● Task item: Using the material below, print the line that contains "Click the binoculars file search icon", the line that contains "Given: Toggle the", and every line in between, exactly and nothing else.
[[ Material to process, beginning ]]
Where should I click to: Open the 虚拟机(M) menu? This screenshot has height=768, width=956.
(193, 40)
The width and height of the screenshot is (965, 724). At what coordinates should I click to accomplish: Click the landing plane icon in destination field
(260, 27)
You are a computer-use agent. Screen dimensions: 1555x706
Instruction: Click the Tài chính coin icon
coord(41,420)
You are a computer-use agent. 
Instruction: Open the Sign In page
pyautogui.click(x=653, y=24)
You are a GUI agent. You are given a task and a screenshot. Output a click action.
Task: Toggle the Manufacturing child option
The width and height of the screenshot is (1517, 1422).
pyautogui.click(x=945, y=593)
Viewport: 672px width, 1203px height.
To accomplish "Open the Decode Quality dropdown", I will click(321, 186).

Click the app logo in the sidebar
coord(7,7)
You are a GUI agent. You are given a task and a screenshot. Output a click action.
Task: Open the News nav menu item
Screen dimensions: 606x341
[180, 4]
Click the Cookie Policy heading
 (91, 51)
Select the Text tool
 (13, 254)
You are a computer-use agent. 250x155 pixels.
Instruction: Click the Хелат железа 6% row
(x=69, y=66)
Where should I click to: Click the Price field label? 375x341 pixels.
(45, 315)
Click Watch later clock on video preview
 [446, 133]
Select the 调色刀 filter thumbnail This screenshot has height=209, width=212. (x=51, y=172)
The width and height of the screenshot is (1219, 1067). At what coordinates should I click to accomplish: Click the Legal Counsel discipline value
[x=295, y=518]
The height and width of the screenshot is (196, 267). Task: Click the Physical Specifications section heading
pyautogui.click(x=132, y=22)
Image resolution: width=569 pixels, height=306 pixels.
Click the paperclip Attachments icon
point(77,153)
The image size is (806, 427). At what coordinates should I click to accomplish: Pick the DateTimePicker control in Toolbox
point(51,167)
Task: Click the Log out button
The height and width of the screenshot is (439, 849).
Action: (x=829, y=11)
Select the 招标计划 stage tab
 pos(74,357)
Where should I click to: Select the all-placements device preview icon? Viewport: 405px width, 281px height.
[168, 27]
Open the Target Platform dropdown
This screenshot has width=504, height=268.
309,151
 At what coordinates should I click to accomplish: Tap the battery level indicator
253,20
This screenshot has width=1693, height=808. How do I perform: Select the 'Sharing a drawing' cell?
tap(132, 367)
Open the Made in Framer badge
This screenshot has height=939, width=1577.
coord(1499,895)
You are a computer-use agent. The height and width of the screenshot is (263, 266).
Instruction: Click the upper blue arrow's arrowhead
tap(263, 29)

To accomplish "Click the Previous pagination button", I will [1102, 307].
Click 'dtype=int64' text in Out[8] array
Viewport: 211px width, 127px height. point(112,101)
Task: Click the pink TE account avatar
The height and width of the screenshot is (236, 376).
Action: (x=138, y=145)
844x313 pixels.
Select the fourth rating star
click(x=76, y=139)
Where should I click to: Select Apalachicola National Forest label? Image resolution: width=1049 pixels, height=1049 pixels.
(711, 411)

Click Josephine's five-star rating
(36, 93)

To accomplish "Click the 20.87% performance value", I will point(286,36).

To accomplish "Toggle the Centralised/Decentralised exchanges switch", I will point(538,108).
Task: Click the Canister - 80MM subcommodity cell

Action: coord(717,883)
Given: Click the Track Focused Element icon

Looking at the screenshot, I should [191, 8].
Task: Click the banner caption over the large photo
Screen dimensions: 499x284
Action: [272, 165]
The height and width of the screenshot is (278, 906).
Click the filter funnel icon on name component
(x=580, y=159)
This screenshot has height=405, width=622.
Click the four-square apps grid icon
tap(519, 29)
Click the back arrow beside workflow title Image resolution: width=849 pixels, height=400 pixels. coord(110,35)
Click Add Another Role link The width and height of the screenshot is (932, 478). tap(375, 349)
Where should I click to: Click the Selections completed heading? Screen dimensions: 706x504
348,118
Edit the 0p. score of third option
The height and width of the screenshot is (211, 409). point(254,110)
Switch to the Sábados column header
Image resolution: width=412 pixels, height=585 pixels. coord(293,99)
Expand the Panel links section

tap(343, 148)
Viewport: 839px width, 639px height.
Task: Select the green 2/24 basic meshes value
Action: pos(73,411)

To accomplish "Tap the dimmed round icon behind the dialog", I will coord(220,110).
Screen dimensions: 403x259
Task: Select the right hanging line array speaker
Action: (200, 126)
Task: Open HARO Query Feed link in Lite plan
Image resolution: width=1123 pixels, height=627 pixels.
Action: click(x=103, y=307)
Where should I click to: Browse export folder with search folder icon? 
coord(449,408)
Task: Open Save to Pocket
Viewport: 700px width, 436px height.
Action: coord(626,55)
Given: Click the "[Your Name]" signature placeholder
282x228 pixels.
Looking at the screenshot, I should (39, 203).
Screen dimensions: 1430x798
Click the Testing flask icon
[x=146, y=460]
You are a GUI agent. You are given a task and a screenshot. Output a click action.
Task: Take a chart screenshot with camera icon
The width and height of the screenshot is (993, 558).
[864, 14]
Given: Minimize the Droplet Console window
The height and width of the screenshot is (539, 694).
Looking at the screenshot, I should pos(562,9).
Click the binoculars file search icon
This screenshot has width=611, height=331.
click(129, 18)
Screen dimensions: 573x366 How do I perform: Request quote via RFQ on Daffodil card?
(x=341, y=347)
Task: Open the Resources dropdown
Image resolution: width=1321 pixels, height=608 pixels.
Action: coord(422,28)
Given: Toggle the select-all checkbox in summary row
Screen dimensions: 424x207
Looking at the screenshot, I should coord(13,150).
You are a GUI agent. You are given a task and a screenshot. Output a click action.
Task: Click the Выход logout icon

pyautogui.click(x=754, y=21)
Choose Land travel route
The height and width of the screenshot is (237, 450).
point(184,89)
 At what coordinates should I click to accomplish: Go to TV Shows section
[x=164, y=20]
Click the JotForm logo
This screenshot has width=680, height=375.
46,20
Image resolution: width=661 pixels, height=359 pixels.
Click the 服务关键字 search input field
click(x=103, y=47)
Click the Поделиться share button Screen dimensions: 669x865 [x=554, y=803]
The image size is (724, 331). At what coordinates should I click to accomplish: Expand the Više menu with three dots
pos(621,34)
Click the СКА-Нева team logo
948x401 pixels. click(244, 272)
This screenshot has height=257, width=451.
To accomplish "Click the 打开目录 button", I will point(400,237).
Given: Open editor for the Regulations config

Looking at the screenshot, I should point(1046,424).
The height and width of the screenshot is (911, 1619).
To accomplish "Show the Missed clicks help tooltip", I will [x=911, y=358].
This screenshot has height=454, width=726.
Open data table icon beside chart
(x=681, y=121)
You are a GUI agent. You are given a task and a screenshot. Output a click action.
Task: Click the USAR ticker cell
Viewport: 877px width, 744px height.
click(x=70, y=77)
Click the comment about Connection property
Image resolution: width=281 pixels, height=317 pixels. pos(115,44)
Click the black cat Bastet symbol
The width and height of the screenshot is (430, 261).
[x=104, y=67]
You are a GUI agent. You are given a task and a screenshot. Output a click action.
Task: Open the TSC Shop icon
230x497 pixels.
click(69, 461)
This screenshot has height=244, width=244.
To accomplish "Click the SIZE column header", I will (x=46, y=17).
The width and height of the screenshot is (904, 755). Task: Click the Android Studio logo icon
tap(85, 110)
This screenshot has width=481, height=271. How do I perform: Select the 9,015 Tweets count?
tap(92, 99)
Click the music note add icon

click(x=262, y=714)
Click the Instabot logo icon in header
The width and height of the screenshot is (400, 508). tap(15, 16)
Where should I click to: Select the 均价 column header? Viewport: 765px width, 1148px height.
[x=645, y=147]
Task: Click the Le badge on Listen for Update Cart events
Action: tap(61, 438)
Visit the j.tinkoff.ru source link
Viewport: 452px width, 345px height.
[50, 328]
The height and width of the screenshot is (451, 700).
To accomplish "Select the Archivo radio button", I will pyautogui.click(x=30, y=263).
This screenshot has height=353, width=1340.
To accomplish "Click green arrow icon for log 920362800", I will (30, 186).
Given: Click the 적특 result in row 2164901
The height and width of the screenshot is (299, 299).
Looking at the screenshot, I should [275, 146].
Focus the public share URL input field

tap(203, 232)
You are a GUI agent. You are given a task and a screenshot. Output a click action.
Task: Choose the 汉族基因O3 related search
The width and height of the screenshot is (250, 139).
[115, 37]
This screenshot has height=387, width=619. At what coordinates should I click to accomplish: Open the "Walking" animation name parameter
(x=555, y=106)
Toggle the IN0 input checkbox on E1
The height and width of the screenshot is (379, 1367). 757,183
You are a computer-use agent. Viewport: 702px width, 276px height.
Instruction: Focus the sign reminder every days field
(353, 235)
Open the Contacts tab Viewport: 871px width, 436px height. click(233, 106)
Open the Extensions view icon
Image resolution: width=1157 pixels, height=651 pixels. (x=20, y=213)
[[ Material to process, end ]]
● Expected answer:
Click the binoculars file search icon
This screenshot has width=611, height=331.
click(129, 18)
Screen dimensions: 573x366 How do I perform: Request quote via RFQ on Daffodil card?
(x=341, y=347)
Task: Open the Resources dropdown
Image resolution: width=1321 pixels, height=608 pixels.
Action: coord(422,28)
Given: Toggle the select-all checkbox in summary row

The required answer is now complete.